Gedächtnisprotokoll unseres zweiten Fachvortrags von Herrn Dr. Wolf, (Kinder -und Jugendspychiater): Die
psychologischen Aspekte des Heranwachsens von Jungen
Kinder müssen sich aus der
Symbiose der Mutter trennen. Dieses ist für beide Geschlechter schwierig, für den Jungen aber von besonderer Brisanz, da er sich von einem Geschlecht, welches nicht sein eigenes ist, trennen muss. Zur Entwicklung
der geschlechtlichen Identität muß der Vater seinen Sohn an die Hand nehmen und ihm helfen, diesen Ablösungsprozess zu bewältigen.
Die Abwesenheit der Väter ist hier für Herrn Dr. Wolf von besonderer Bedeutung. Er stellte fest, dass die Abwesenheit der Väter in der
Nachkriegszeit nicht zur Psychiatrisierung der Jungen geführt hat. Die Jungen sind mit anderen Modellen und Vorbildern konfrontiert worden: der große Bruder, der Onkel, der Ersatzvater. Der eigene Vater blieb – auch
wenn er tot war – gut.
Dr. Wolf warf weitere Fragen auf: Wie kommt ein Junge dazu, sich männlich zu identifizieren? Wie kann er sich disziplinieren? Wer vermittelt die Regeln des Zusammenlebens? In
einer Befragung von Jungen in der Psychiatrie konnte er folgende Vätertypen differenzieren:
o der große Bruder; o der Kumpel (ist eine problematische Figur); o
abwesender Vater; o der bedeutende Vater (Alleskönner); o der abgewertete Vater (wird von der Mutter als Vater nicht wahrgenommen); o der frauenverachtende Vater (als Kumpel zum Kind); o der alternative Vater (Weichei).
Jungen in der Schule Die Mädchenstärken Lesen und Kommunikation gilt als Schlüssel für Leistungsträger. Jungen bekommen in der Schule aber mehr Aufmerksamkeit als Mädchen in ihrem
Handeln als Störenfriede. Die Jungen spielen eine Rolle, die nicht mehr gefragt ist.

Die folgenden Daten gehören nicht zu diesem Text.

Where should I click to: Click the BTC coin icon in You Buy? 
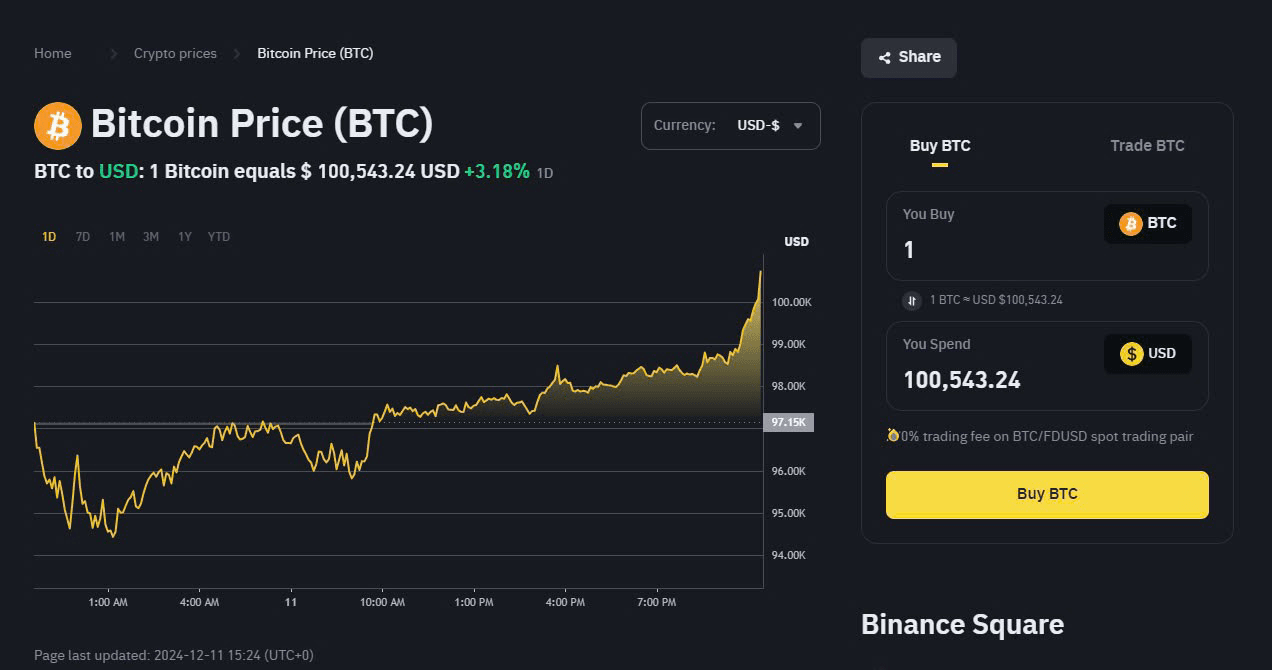tap(1131, 224)
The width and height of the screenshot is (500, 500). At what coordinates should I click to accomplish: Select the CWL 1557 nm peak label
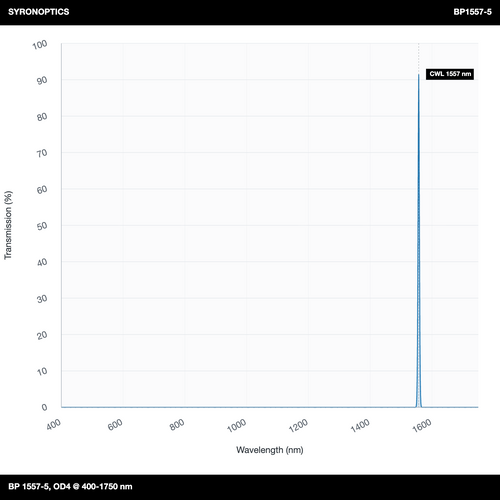click(450, 74)
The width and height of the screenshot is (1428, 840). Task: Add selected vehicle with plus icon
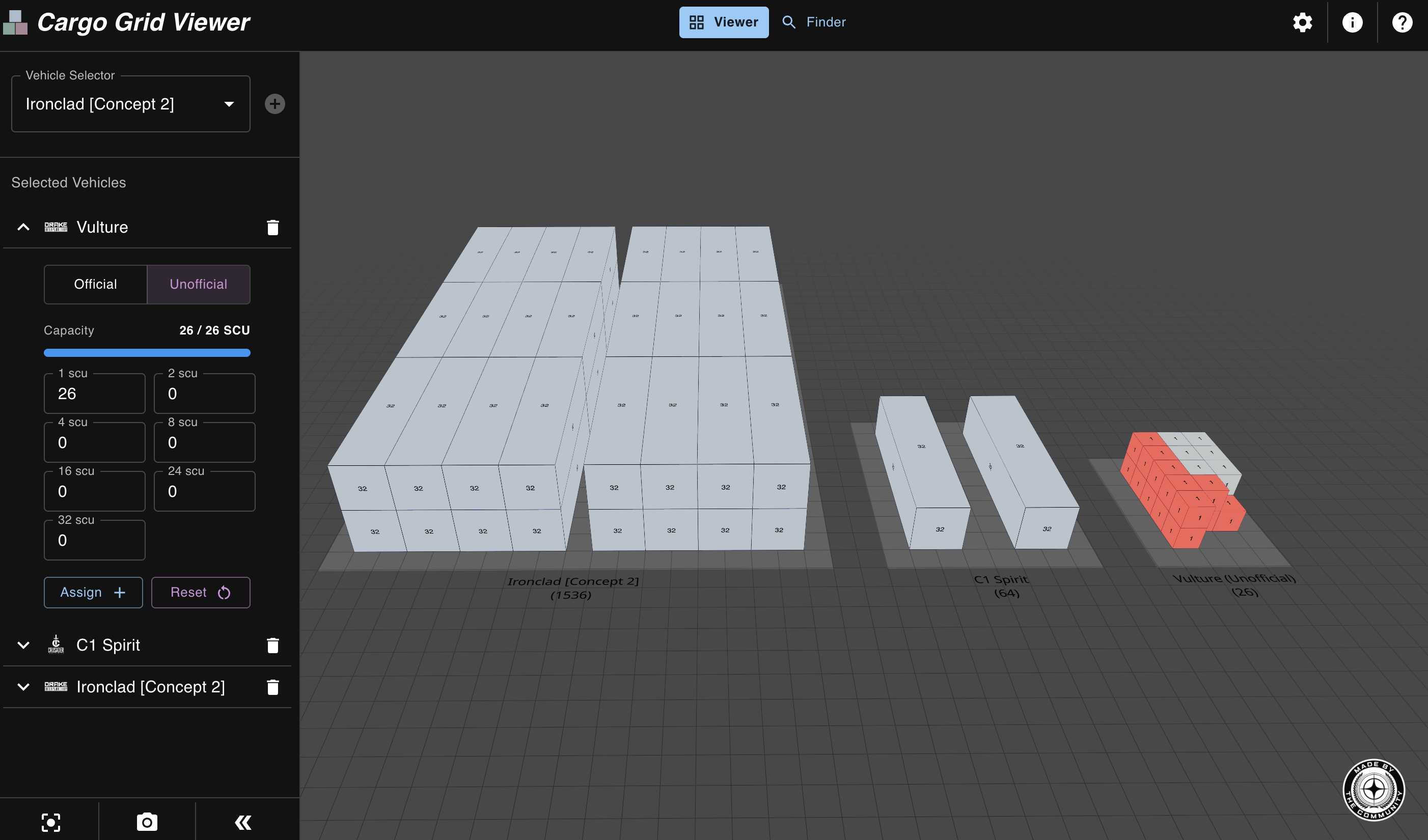[275, 104]
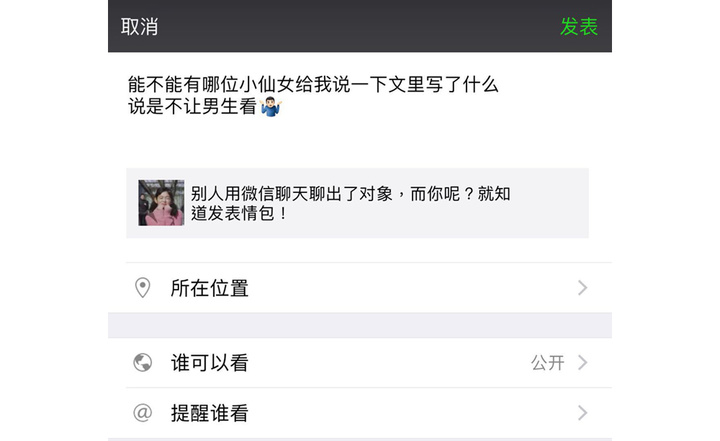The image size is (720, 441).
Task: Open the 提醒谁看 mention option
Action: [x=360, y=413]
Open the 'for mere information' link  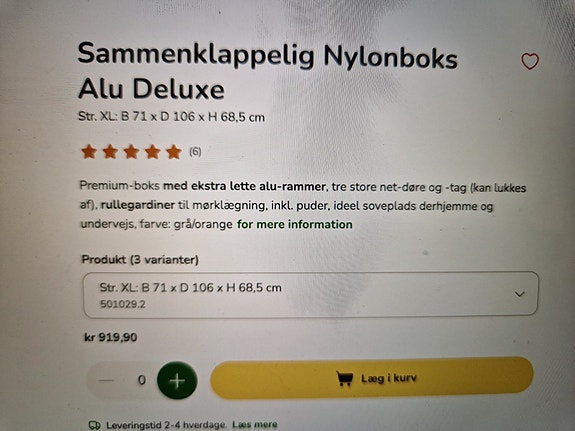[294, 224]
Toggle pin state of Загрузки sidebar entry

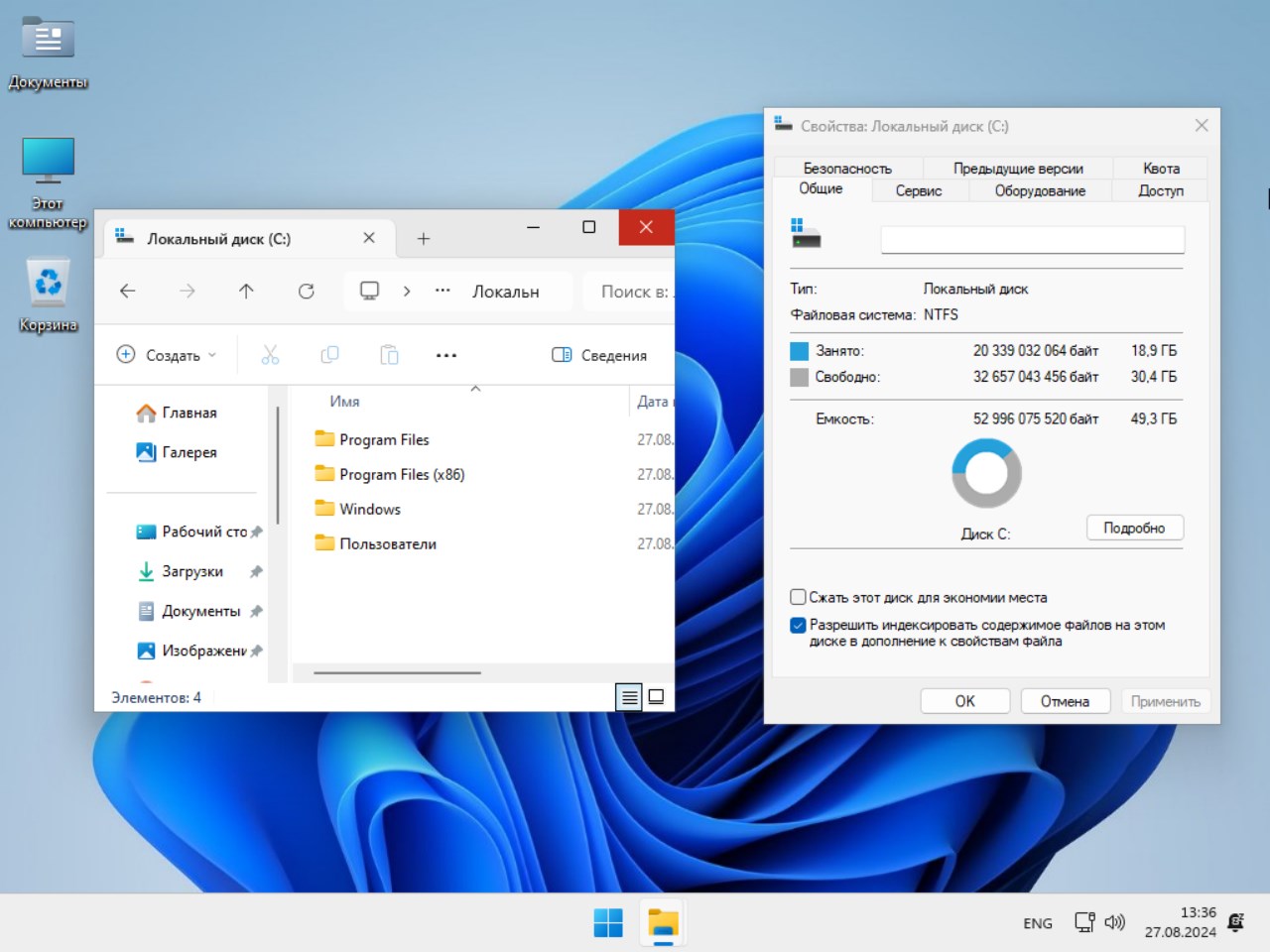(255, 572)
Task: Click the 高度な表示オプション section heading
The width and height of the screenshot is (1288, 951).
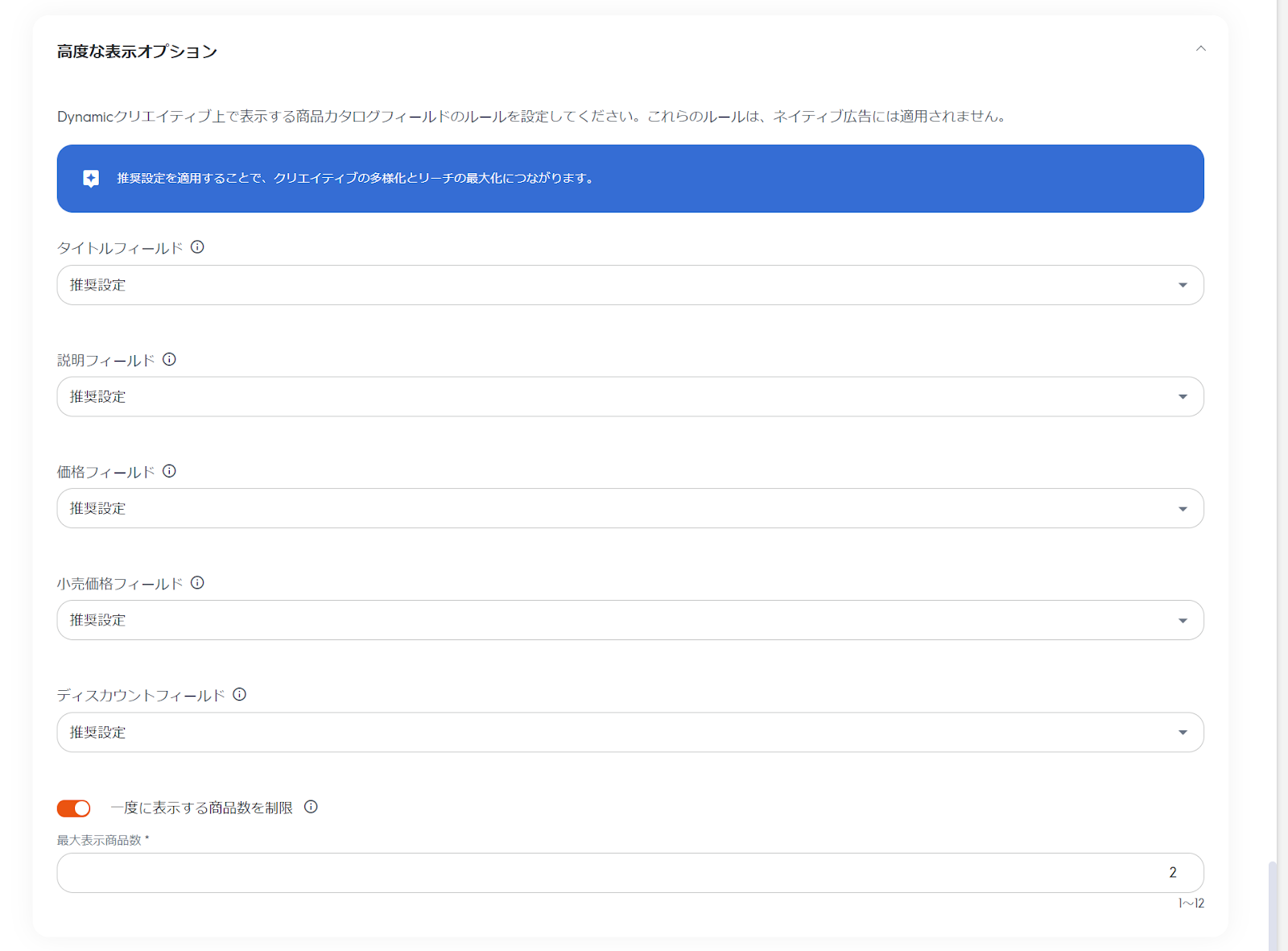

Was von 20 Jahren als Rangelei durchging ist heute ein Gewaltvorfall. Die Normen haben sich hier deutlich geändert.
Jungen sind mehr expansiv, kräftiger. Zur Semantik von „aggressiv“: wird heute als defizitär beschrieben und so behandelt. Wolf stellt die These auf, dass Aggression ein Problem von Müttern ist. In der
Diskussion kam die Frage auf, wann ein Verhalten aggressiv sei und reglementiert werden müsse. Wolf meint, immer dann, wenn es die Unversehrtheit des Anderen verletze. Das Eingreifen hat etwas mit meiner eigenen
Verantwortlichkeit zu tun. Wann wird es mir zu viel, was kann ich als in der Situation stehende verantworten. Wenn ich als Erwachsener eingreife, muß ich den Prozeß begleiten. ICH- Botschaften geben: Ich möchte die
Situation klären. In der Diskussion wurde deutlich, dass
es zu wenig Räume für Jungen gibt, sich auszuprobieren, an die Grenzen zu gehen. Wo früher das Spiel in den Bombenruinen der Städte unbeaufsichtigt von Erwachsenen stattfand, müssen sich heute die Jungen am Computer
die Erwachsenen –freien Zonen schaffen, die ihnen den nötigen Kick geben. Das Abenteuer wird damit virtuell. Zusammenfassend sagte Wolf, Kinder brauchen klare Abmachungen, vorgelebte Autoritäten, faire Sanktionen von Erwachsenen (Chance, dass sie einsehen können, was
sie falsch gemacht haben, um Prävention zu ermöglichen), mehr Männer in der Erziehungsarbeit (Vorbild, Lebenserfahrung, Einstellung, Sprache).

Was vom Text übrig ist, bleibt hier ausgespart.